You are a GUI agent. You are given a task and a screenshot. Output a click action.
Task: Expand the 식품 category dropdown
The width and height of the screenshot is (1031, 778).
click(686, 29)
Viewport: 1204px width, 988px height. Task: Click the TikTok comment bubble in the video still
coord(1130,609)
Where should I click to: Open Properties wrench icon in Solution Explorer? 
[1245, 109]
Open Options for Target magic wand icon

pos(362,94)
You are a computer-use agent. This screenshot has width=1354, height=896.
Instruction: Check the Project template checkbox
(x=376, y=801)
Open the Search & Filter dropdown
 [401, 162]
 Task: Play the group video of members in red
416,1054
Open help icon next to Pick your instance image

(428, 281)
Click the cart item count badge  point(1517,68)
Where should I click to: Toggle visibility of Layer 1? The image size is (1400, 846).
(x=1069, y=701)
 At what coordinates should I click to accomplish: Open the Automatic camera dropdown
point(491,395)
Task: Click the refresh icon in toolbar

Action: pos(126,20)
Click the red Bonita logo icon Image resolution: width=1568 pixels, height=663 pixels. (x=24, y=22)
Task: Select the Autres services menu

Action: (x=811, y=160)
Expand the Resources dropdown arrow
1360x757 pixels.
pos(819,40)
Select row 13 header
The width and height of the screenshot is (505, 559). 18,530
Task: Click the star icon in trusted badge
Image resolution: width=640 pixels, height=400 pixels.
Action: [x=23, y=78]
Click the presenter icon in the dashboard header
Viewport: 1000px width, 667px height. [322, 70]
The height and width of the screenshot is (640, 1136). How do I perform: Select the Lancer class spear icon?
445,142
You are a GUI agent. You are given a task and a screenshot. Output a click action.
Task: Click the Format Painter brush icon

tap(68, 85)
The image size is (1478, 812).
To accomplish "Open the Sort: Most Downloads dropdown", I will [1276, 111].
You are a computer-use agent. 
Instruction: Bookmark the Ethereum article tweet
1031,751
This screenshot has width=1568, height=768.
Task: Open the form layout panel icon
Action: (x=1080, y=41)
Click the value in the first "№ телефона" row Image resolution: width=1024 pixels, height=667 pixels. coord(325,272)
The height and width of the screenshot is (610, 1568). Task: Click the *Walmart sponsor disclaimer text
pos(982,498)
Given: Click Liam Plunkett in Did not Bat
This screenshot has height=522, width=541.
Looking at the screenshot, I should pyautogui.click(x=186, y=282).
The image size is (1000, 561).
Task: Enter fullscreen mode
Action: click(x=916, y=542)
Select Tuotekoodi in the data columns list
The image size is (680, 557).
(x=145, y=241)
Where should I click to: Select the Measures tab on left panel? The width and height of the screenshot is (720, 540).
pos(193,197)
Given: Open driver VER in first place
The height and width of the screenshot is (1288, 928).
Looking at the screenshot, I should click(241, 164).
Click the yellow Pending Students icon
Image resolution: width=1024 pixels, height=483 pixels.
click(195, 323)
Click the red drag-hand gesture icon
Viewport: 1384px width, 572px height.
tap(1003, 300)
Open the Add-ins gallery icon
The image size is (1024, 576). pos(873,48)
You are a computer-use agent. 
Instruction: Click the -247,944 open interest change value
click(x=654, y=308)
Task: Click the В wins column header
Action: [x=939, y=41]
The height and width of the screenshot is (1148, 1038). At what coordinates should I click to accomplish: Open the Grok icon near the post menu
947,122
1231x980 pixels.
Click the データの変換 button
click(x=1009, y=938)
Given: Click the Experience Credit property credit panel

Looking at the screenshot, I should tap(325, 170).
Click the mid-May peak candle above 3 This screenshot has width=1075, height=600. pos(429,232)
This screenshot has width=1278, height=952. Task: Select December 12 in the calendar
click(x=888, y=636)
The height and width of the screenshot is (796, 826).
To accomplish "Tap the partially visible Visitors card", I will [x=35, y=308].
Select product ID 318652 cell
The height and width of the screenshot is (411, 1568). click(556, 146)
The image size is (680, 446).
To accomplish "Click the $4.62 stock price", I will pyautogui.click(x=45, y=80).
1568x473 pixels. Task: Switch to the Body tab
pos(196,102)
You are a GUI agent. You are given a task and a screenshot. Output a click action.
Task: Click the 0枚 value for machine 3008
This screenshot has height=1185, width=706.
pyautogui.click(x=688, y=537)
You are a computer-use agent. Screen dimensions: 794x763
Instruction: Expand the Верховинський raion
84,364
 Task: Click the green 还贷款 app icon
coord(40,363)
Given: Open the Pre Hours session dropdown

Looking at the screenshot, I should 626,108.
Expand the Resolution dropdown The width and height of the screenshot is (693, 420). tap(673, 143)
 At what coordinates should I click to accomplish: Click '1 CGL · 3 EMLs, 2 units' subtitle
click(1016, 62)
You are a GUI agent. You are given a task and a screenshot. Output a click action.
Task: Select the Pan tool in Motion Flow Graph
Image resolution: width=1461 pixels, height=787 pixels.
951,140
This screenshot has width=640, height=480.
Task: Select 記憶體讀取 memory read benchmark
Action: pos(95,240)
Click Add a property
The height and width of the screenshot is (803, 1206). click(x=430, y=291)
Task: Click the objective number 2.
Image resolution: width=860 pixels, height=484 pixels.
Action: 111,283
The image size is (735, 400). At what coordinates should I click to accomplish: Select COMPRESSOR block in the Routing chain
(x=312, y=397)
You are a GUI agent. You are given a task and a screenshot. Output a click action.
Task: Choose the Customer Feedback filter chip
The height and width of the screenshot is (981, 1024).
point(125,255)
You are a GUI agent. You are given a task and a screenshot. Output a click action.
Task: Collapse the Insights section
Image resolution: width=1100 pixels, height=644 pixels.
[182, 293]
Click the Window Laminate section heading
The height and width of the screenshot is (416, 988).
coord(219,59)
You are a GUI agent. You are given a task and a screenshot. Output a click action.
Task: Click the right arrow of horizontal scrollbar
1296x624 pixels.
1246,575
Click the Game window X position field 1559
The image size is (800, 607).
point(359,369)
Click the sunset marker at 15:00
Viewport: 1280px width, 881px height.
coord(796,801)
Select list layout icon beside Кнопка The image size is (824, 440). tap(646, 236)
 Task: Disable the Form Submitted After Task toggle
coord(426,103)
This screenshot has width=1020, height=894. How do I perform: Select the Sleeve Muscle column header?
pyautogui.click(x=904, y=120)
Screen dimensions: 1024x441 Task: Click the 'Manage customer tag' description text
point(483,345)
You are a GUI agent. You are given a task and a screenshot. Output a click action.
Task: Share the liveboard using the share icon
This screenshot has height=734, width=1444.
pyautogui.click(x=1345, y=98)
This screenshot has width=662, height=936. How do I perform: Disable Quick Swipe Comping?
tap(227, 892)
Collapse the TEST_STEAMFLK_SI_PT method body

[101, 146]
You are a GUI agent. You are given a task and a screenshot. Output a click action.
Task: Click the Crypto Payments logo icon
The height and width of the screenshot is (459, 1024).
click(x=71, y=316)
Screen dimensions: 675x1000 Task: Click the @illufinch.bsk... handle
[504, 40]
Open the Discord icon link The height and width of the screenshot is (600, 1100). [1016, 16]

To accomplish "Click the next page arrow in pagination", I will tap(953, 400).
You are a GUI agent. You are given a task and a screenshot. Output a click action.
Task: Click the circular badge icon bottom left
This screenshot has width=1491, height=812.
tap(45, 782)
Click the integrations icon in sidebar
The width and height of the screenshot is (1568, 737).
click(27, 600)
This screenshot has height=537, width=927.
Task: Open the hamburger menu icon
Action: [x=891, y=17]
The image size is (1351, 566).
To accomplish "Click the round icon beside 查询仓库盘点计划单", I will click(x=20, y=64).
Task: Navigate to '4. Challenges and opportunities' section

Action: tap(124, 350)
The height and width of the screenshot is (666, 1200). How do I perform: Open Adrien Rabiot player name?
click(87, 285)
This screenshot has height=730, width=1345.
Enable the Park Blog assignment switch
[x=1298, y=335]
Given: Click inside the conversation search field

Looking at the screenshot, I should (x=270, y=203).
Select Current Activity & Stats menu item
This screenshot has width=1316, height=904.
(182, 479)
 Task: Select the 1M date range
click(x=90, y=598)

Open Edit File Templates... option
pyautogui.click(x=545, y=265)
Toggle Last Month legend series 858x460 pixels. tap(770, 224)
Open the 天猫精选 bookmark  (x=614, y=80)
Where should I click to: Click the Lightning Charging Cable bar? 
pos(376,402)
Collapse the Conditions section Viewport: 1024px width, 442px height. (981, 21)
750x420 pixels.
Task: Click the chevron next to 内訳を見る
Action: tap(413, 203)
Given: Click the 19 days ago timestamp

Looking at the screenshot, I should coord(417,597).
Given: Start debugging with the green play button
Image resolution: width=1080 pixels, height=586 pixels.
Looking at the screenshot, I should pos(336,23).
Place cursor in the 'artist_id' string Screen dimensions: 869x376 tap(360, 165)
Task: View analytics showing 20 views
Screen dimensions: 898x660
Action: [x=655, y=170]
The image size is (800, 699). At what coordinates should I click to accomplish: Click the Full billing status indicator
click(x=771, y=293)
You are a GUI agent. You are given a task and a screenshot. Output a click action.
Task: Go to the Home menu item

========

**TASK BRIEF**
Up to and including the line with "Click the red Bonita", print every line of the records from the start.

**WRITTEN RESPONSE**
You are a GUI agent. You are given a task and a screenshot. Output a click action.
Task: Expand the 식품 category dropdown
The width and height of the screenshot is (1031, 778).
click(686, 29)
Viewport: 1204px width, 988px height. Task: Click the TikTok comment bubble in the video still
coord(1130,609)
Where should I click to: Open Properties wrench icon in Solution Explorer? 
[1245, 109]
Open Options for Target magic wand icon

pos(362,94)
You are a computer-use agent. This screenshot has width=1354, height=896.
Instruction: Check the Project template checkbox
(x=376, y=801)
Open the Search & Filter dropdown
 [401, 162]
 Task: Play the group video of members in red
416,1054
Open help icon next to Pick your instance image

(428, 281)
Click the cart item count badge  point(1517,68)
Where should I click to: Toggle visibility of Layer 1? The image size is (1400, 846).
(x=1069, y=701)
 At what coordinates should I click to accomplish: Open the Automatic camera dropdown
point(491,395)
Task: Click the refresh icon in toolbar

Action: pos(126,20)
Click the red Bonita logo icon Image resolution: width=1568 pixels, height=663 pixels. (x=24, y=22)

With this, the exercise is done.